Prompt: Restate the full listing word for word and leave the pictures out.

┄┄┄┄┄┄┄┄┄┄

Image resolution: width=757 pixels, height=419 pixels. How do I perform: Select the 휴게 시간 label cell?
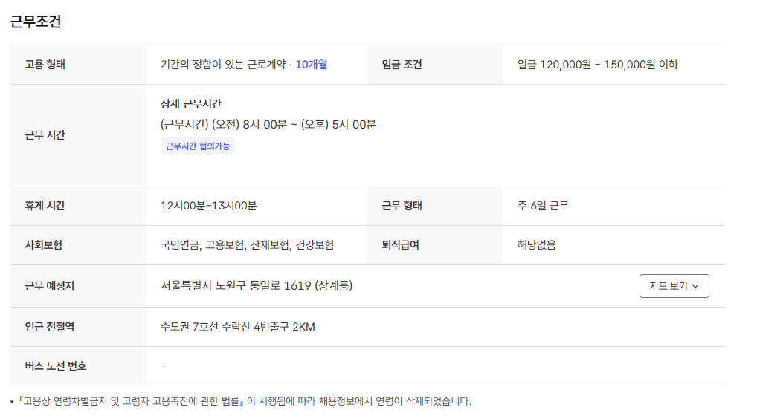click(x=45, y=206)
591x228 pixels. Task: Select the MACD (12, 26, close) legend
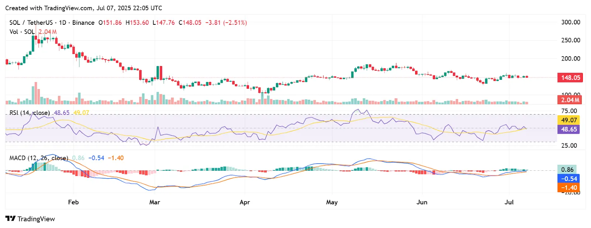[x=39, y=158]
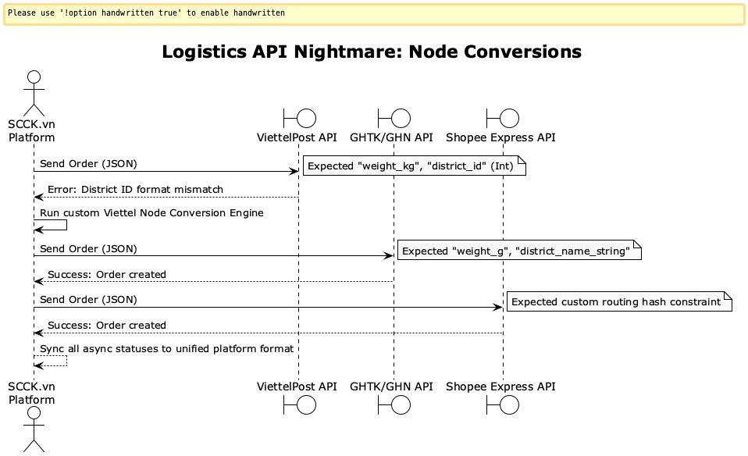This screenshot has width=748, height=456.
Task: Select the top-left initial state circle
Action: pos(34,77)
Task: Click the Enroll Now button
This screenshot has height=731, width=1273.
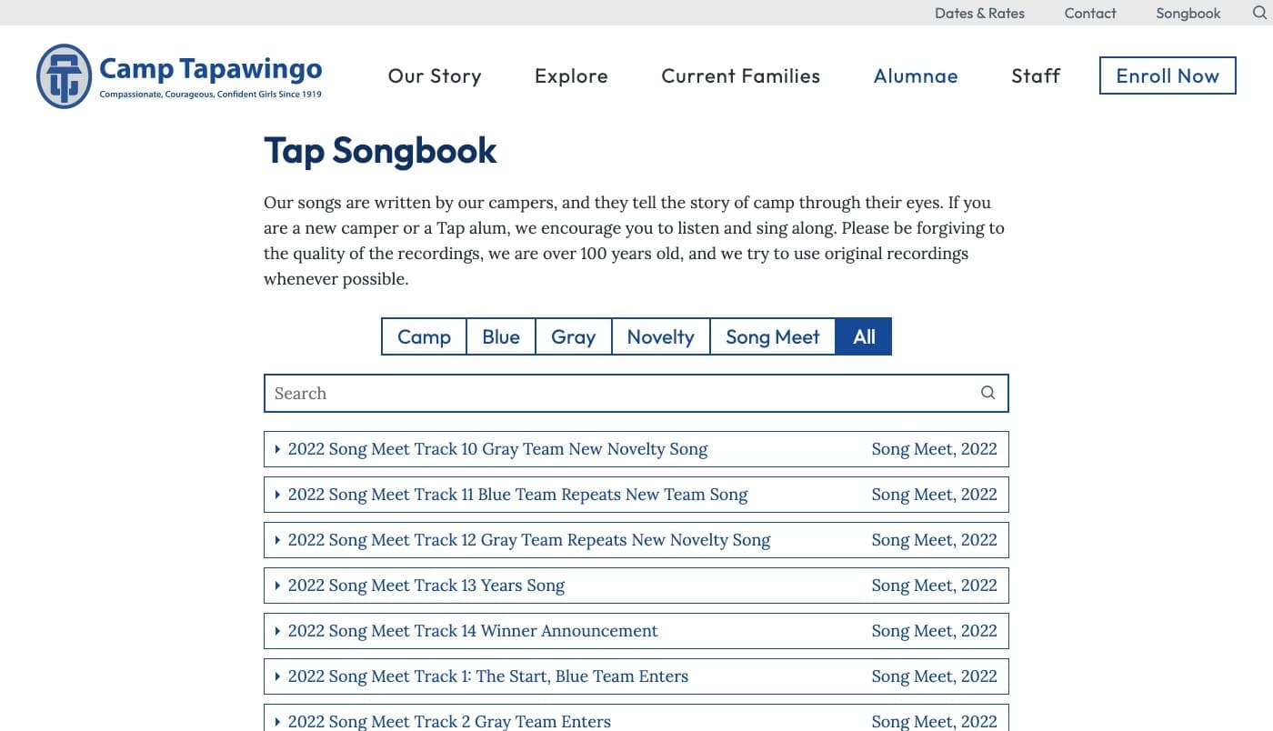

┄┄┄┄┄┄┄┄┄┄

Result of this task:
Image resolution: width=757 pixels, height=419 pixels. How do I perform: Select the 휴게 시간 label cell?
click(x=45, y=206)
591x228 pixels. Task: Select the MACD (12, 26, close) legend
[x=39, y=158]
This screenshot has width=748, height=456.
Task: Select the top-left initial state circle
Action: pos(34,77)
Task: Click the Enroll Now button
This screenshot has height=731, width=1273.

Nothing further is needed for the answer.